Mesa farta com o bacalhau da herança portuguesa e seu excesso de sal ou o vatapá da culinária afro-baiana com seus dotes calóricos, aquecidos na degustação de uma geladinha, ou de uma boa taça de vinho. Quem resiste? 
Nos anos 30 nesta cidade do Salvador os pecados da gula chamaram a atenção do acadêmico, jornalista e que registrou suas impressões à respeito, numa deliciosa crônica intitulada “Quitutes De Devoção”. Onde o autor transcreve alguns trechos para degustar e por favor já vai desculpando o trocadilho: “Dizia-me velho e saudoso amigo médico que as maiores safras anuais na sua clínica eram pela Quaresma, São João e Cosme e Damião.



Pela manhã do sábado de Aleluia…a concorrência a seu consultório residencial e ao balcão da farmácia, onde atendia, ultrapassava a casa dos cem”. E continua o cronista: “Arruinam o estómago, comprometem os rins, escangalham o figado…tudo para chorar exteriormente a Paixão e Morte de Nosso Senhor Jesus Cristo …O resultado espiritual é duvidoso, os efeitos materiais incontestáveis.
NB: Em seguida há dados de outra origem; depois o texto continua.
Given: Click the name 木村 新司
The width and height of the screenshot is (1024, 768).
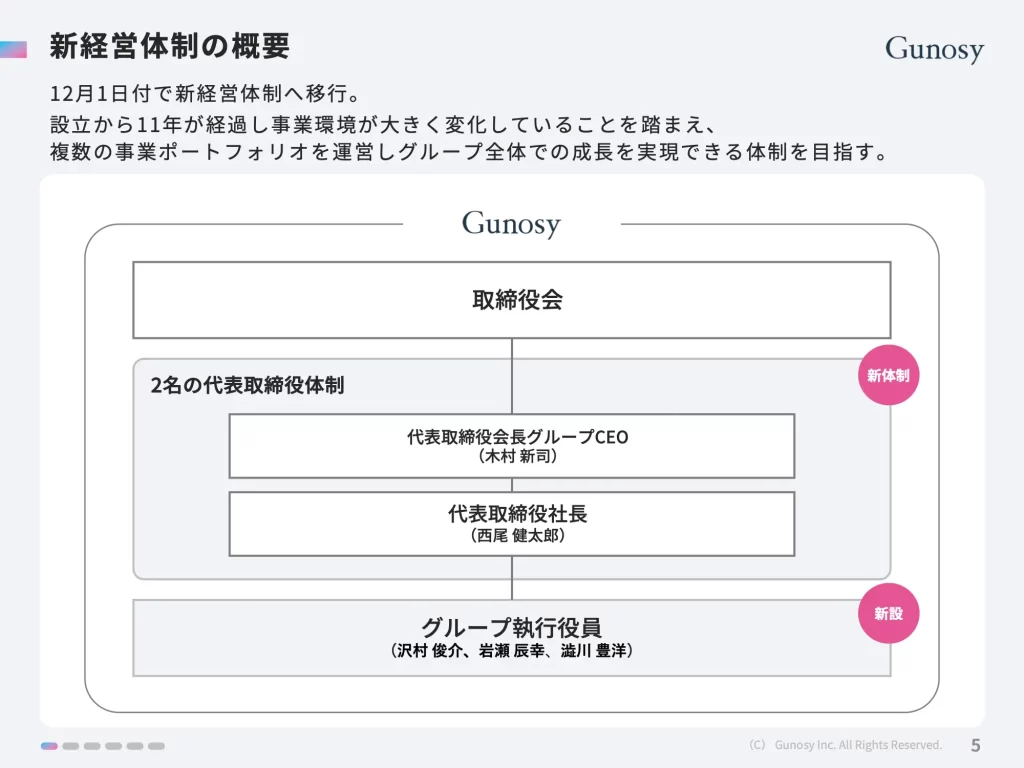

O precursor ao que registram as escrituras, alimentava-se de gafanhotos e mel silvestre. Os seus devotos transformaram o cardápio infestando-o, discricionariamente, com alimentos capazes de tornarem um ermitão abstêmio no mais acendrado dos apreciadores da boa mesa”. 
Então, Antônio Vianna descreve as iguarias da semana santa da época, de fazer água na boca, repare: bacalhau dormido no molho avinagrado, frigideira de camarões, peixe de escabeche, efó preparado com garoupa, vatapá, caruru, feijões de azeite e de leite, arroz de viuva, salada de lagostins escorrendo ao puro azeite de oliva”. 
E alerta para o dia seguinte “trocam essas preciosidades da cozinha baiana pelo óleo de rícino, as águas purgativas, os benzoatos, os anis e, para remate de barganha, uma dieta de laranjada e chã de erva cidreira”. E conclui a sua crônica com a fina ironia que lhe era característica: “O peixe e seus companheiros de ambiente acabam, destarte, com mais culpa no cartório da Quaresma de que mesmo a carne com todas suas fraquezas. Levam as criaturas a morrerem pela boca. Morte dupla do corpo e do espírito”.